Hausman, an 18-year veteran of the south-central Arizona sheriff's office, supervised his agency's criminal investigation of the shooting.
The case thrust Pinal County Sheriff Paul Babeu into the national spotlight as a ubiquitous naysayer on the subject of the federal government and undocumented aliens, and it further polarized a citizenry already splintered by the illegal immigration issue.
The incident happened a week after Governor Jan Brewer signed S.B. 1070, Arizona's contentious anti-immigration law, and a month after Cochise County rancher Rob Krentz was gunned down on his cattle ranch, possibly by an illegal alien, in a still-unsolved murder ("Cowboy Down," June 10).
Deputy Puroll told investigators he was on a routine one-man patrol that April afternoon in the desert about an hour's drive south of downtown Phoenix and 85 miles from the Mexican border.
The 53-year-old officer said he was on a hill south of Interstate 8 when he spotted five or six men (Latino or Native American, he wasn't sure) walking north on a dirt trail below him. He said all but one were lugging large backpacks that he suspected held marijuana but that he hadn't seen any weapons as they passed by.
Puroll said he kept a safe distance as he followed the crew north for more than a mile across the rugged mountainous terrain. He said he stopped for a few minutes as the smugglers disappeared from sight over a ridge near Antelope Peak.
The search-and-rescue deputy said he, too, then stepped over the rise.
He knew from experience what was on the other side: a narrow, downhill wash dominated by shady mesquite trees and heaps of trash left behind by passersby — most of them undocumented.
Immediately after Puroll crested the ridge, he said, he ran smack into the guys he was tailing.
He said one of the men shot at him from about 25 yards "directly in front of me" with a powerful AK-47 assault rifle. That first shot, Puroll said, grazed his left flank a few inches above a kidney.
The deputy avoided further injury and retreated to safety, he said, after several more shots by a second smuggler missed their mark.
Puroll called 911 from his cell phone at 4:04 p.m.
Seven more shots rang out in rapid succession before the deputy said a word to the dispatcher.
Puroll immediately gave his GPS location, apparently reading from a handheld device. He then yelled, "Triple 9s!" the universal police code for an officer in trouble and needing help.
"I'm taking fire! Get me some help! Send Ranger [a helicopter]! I've been hit! I've been hit!
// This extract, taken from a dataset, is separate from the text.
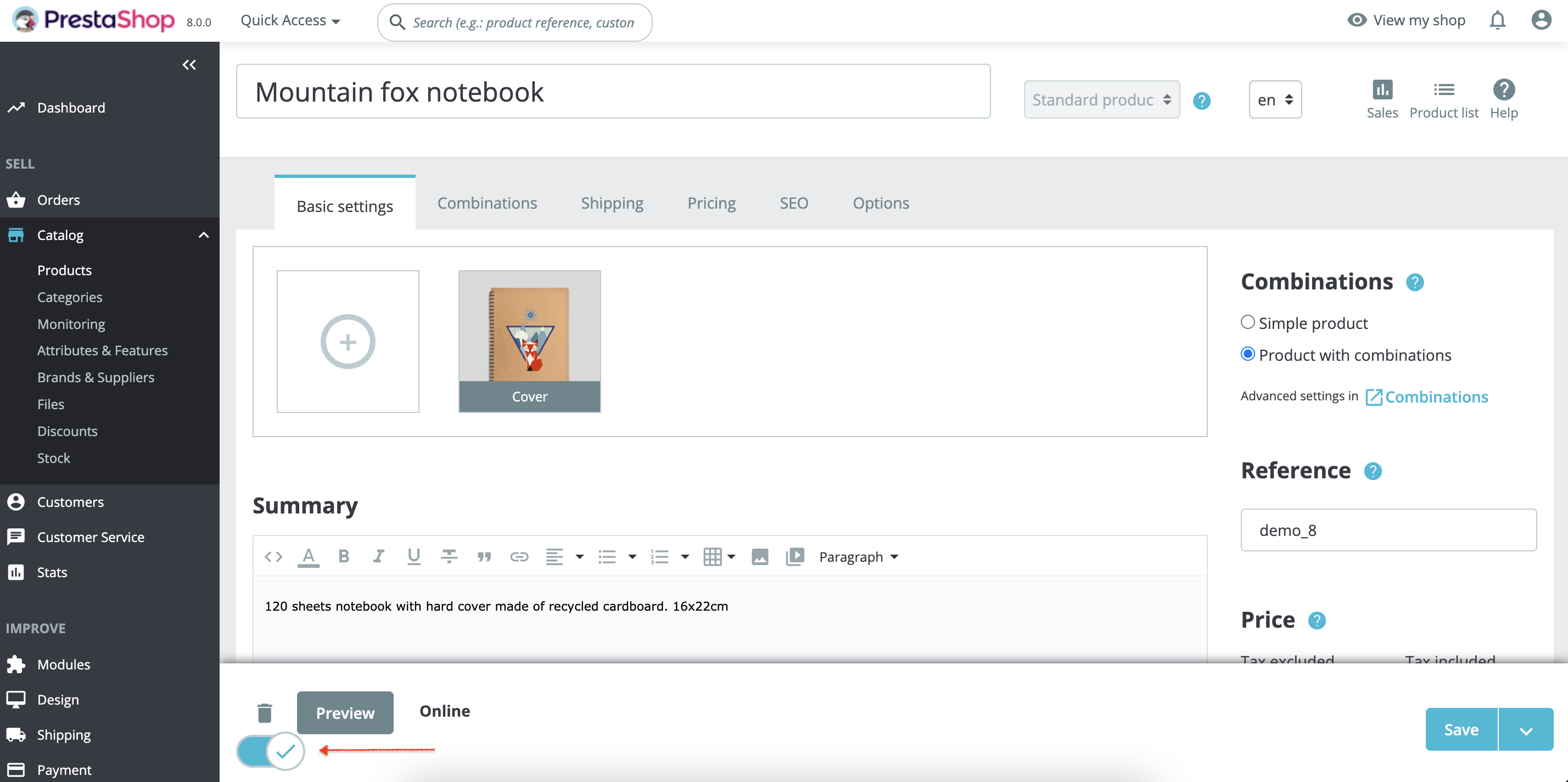Screen dimensions: 1568x782
Task: Click the notifications bell
Action: 1497,19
I've been hit!"
Dozens of police officers immediately headed toward the remote vicinity , and records show some arrived near the junction of I-8 and State Route 84 within about 20 minutes. The intensive manhunt would include about 200 cops from local, state, tribal, and federal agencies.
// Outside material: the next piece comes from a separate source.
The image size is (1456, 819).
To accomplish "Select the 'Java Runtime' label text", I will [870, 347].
Four helicopters began their search for the deputy and his assailants well within an hour.
But the "smugglers" escaped apprehension, and the packs that supposedly were filled with dope also vanished with them.
An Arizona Department of Public Safety chopper pilot airlifted Puroll out of the desert about 5:20 p.m., 80 minutes after the 911 call. The deputy was treated at the Casa Grande Regional Medical Center and released a few hours later.
Two of the helicopters were equipped with night-vision technology that detects temperature differences of objects such as vehicles and people. Pilots continued in vain to search for the supposed attackers that night.
Within a day, authorities had detained about 70 suspected illegal immigrants over an expanse far beyond the Vekol Valley. Pinal County authorities expressed hope that three "persons of interest" — undocumented aliens ensnared in the desert manhunt — would help break the case.
But they didn't, and the trio were turned over to immigration authorities for deportation.